“So tell me, Commissaire”—he drew the word out to extract the maximum irony—“how many times have you had the murderer confess over a friendly drink and not been able to do one single goddamn thing about it?”
Capucine decided it was high time to get back to Alexandre and began the long trek to the restaurant. For a few seconds she toyed with the idea of acting on Vienneau’s confession and then chided herself for her rookie’s reaction. Even signed confessions witnessed by two officers of the law were ridiculously easy to overturn in court, and this had just been drunken boasting witnessed only by a bartender who was certain to swear he hadn’t heard a word. It was always the same: no evidence, no case. And there never was any evidence in hunting accidents.
At one point in her lengthy odyssey Capucine remembered she had yet to find the little lady detective’s room and began exploring passageways she had ignored on the way out. In a narrow side hallway she almost collided with Henri Bellanger, who achieved the impossible by looking even more pleased with himself than usual, sporting a deep apricot tan of the sort obtainable only in the Caribbean and apparently genuinely delighted at the encounter.
“Actually,” he said, “I came looking for you. I saw you leave the restaurant and thought I’d find you out here somewhere. I’d hoped to be able to buy you a drink. I owe you a considerable debt.”
“How so, Monsieur Bellanger?”
“Thanks to you I just collected a very healthy fee. If you hadn’t solved the case, I don’t think Monsieur Vienneau would have sold his business. That psychopath Martel would have eased into Gerlier’s job, and it would have been business as usual. Vienneau would never have divested.”
Capucine, who from her days in the fiscal branch of the Police Judiciaire was fully conversant with the structure of investment bankers’ fees, was perplexed. “Surely, the sale of the Elevage Vienneau couldn’t have been that important to you.”
“Oh, but it was. You see, it was necessary to structure a very complex financial montage. In addition to the usual tax issues, there was a tricky divorce in the works. Of course, I charged a good deal for that.”
“Financial montage?”
“Yes, just between you and me, the bulk of the transaction was offshore. So, not only did I map out the transaction, but I portaged the shares for a little while and brokered the transfer of funds from one holding company to another until they wound up, well, wherever they wound up. And, naturally, my fee reflected all that activity.”
“Are you trying to tell me the funds are all hidden in some fiscal paradise like the Isle of Jersey?”

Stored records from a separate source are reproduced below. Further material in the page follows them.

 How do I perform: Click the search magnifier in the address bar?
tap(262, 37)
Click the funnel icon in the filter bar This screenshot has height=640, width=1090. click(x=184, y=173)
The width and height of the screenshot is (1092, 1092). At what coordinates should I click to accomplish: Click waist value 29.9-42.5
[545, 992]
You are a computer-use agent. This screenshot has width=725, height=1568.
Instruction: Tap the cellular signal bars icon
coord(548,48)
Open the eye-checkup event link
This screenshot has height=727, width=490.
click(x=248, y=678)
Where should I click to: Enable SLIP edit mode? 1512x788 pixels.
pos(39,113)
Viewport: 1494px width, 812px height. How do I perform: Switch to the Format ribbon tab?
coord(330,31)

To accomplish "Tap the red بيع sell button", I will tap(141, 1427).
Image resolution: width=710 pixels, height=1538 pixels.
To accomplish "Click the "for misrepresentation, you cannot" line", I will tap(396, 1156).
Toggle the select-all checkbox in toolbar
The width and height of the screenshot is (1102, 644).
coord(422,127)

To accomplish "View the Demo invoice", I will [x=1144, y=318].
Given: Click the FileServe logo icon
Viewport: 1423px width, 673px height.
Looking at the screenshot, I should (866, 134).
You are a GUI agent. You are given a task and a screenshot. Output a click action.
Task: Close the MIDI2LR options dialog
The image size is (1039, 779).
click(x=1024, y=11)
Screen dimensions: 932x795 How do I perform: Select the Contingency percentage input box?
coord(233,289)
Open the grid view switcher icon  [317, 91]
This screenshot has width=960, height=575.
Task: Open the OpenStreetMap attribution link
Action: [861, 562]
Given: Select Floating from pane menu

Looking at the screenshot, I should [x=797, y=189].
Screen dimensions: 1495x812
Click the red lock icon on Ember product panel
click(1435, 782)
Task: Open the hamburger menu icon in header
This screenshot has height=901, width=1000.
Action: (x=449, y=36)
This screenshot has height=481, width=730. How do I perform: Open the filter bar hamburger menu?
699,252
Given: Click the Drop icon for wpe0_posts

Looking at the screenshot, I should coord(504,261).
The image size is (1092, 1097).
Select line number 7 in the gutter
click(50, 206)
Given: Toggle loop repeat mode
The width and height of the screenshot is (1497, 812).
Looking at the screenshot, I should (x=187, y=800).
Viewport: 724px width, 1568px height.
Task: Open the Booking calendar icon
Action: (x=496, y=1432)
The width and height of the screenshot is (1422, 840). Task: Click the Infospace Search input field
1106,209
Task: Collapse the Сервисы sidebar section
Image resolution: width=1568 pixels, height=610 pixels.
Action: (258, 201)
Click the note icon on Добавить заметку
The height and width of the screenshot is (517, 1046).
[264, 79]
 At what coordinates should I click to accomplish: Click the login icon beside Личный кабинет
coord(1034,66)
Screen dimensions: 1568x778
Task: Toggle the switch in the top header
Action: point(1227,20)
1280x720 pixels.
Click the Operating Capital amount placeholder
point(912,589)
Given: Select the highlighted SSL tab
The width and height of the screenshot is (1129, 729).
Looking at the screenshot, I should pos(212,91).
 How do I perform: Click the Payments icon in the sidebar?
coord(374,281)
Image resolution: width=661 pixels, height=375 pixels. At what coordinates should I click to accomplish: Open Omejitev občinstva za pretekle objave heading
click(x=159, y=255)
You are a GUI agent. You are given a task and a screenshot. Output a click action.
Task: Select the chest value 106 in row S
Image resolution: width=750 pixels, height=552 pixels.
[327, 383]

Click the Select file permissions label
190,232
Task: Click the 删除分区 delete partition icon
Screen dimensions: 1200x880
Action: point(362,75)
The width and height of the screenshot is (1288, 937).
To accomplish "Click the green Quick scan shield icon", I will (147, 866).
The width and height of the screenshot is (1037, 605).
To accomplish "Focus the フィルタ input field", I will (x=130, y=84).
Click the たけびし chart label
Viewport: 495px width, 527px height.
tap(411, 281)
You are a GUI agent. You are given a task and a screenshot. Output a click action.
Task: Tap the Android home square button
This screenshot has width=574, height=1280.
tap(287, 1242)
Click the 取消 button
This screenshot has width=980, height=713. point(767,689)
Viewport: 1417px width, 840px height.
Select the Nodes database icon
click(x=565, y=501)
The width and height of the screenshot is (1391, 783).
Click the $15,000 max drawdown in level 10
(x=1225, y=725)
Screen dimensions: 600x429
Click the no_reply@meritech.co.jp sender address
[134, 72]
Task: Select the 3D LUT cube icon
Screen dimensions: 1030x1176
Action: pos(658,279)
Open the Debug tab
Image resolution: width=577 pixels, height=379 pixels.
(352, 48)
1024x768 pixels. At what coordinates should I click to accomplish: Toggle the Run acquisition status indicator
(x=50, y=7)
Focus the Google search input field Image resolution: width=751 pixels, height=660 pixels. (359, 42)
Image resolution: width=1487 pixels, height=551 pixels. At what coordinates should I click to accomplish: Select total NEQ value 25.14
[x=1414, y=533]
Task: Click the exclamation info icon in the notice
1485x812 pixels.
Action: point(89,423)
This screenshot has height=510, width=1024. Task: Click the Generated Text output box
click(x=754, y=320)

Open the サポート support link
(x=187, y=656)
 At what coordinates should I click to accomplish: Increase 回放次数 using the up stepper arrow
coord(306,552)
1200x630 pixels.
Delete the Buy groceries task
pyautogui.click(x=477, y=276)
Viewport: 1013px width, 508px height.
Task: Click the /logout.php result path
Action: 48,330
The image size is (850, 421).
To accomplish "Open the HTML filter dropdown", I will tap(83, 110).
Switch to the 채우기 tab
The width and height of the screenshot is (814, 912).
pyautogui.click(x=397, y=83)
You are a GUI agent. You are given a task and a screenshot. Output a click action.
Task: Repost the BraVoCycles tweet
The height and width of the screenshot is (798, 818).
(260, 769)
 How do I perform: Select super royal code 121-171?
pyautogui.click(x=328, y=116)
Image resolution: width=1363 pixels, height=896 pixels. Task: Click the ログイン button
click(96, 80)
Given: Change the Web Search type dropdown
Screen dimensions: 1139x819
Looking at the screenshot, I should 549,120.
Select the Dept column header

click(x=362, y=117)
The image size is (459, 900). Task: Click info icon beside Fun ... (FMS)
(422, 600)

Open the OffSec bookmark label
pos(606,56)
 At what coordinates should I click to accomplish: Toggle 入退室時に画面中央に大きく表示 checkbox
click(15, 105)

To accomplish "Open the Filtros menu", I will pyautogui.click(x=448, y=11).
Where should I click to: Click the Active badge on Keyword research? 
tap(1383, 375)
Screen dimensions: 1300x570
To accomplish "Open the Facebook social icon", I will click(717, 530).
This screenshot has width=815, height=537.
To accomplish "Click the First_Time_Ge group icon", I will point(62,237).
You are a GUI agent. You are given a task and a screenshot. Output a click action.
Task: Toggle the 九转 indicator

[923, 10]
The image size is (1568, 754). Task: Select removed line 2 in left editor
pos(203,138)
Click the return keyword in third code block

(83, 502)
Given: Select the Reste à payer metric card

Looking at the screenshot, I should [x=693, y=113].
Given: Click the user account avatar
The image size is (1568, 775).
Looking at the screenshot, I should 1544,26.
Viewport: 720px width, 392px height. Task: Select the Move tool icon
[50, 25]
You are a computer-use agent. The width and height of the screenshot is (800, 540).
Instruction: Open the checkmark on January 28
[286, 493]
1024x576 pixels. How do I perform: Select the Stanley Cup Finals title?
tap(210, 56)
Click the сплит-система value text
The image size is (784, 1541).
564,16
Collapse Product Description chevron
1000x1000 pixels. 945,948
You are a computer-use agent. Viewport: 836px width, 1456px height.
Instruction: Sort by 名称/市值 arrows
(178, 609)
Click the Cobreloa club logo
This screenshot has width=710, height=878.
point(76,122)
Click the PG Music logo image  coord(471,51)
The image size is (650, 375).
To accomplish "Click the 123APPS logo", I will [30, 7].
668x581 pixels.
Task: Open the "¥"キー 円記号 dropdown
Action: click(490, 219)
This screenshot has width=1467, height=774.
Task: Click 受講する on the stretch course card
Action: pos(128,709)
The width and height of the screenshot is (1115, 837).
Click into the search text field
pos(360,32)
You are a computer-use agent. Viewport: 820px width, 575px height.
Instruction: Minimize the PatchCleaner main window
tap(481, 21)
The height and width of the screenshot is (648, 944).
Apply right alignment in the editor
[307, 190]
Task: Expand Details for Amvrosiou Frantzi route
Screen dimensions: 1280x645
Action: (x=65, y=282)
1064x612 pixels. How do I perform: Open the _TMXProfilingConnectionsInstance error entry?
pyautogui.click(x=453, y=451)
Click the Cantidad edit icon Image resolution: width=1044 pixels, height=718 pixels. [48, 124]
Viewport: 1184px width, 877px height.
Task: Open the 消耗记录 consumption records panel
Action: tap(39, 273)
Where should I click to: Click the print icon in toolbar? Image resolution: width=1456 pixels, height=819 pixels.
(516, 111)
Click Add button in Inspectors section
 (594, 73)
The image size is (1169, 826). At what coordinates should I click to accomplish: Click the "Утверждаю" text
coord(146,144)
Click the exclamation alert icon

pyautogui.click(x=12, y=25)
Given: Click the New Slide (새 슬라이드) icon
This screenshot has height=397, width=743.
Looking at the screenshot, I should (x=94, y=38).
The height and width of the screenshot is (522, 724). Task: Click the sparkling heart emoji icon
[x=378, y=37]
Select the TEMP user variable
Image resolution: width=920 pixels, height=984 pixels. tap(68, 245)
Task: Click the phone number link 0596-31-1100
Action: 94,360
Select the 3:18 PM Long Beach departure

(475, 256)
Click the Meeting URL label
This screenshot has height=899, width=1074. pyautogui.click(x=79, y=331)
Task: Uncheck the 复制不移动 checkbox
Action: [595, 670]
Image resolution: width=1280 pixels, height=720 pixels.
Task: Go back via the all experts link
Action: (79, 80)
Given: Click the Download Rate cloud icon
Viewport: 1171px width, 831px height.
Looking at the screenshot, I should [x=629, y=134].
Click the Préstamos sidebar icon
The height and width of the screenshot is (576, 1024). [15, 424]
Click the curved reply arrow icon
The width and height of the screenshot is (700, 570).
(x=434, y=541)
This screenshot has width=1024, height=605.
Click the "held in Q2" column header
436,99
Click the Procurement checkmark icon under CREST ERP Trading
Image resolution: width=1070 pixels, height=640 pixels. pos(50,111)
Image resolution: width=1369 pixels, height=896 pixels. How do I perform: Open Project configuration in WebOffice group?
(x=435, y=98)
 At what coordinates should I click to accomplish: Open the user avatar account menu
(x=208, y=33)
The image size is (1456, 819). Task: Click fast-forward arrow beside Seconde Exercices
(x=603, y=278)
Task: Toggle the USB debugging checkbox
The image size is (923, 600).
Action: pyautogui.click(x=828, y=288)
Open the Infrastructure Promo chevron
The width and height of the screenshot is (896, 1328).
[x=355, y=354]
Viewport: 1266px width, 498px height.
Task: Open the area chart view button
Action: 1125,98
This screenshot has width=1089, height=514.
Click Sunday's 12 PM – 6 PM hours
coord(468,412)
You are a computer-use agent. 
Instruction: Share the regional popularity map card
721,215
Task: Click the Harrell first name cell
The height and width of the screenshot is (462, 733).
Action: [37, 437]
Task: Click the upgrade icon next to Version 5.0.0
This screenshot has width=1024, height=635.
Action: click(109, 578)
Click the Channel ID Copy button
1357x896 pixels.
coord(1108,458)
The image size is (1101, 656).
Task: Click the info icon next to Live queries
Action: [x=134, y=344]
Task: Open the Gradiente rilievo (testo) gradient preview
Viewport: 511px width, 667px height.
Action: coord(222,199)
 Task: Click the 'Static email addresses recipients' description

“Oh, my dear, how you date yourself. No one but the sort of people who want to buy cashmere twinsets goes to Jersey anymore. Nowadays it’s all done with puts and calls and anonymous escrows in faraway places.” His toothy smile was made all the whiter by his deep tan.
Back at the restaurant Capucine found that the Opportunité executives had all left and Alexandre had lit a cigar, pulled back his chair, and was telling a long story to the waitress, now sitting on the edge of the table, fully reverted to her gangly teenage persona. As Capucine walked up, she was wrinkling her nose and attempting to take a sip from a comically large snifter while giggling uncontrollably. She caught sight of Capucine through the enormous glass, blushed deeply, and darted off.
“I see you had a lot more fun than I did.” She picked up the huge snifter and took a deep draft. “What is this stuff?”
“Something that was allegedly put in a bottle in eighteen ninety-three. Its most impressive attribute is its price.”
Capucine drained the glass. “Order me another one.”
“I’ll do even better. There’s one on the list that claims to have been bottled in eighteen fifty-four. Your trip to the ladies’ seems to have been eventful.”
“I ran into both the bad guys.”
“Was it who and what you thought it was?”
“Almost exactly. Except I did learn that the Channel Isles are no longer in vogue.”
Alexandre demanded little of his wife except the privilege of having the last word, something she was always happy to grant him. “So,” he said, “tradition still prevails and the two national pastimes—tax evasion and eliminating one’s enemies with bird shot—continue unabated. As Alphonse Karr, that good boss of
Le Figaro,
liked to say, ‘
Plus ça change, plus c’est la même chose’
—the more it changes, the more it’s the same. Continuity is so reassuring.”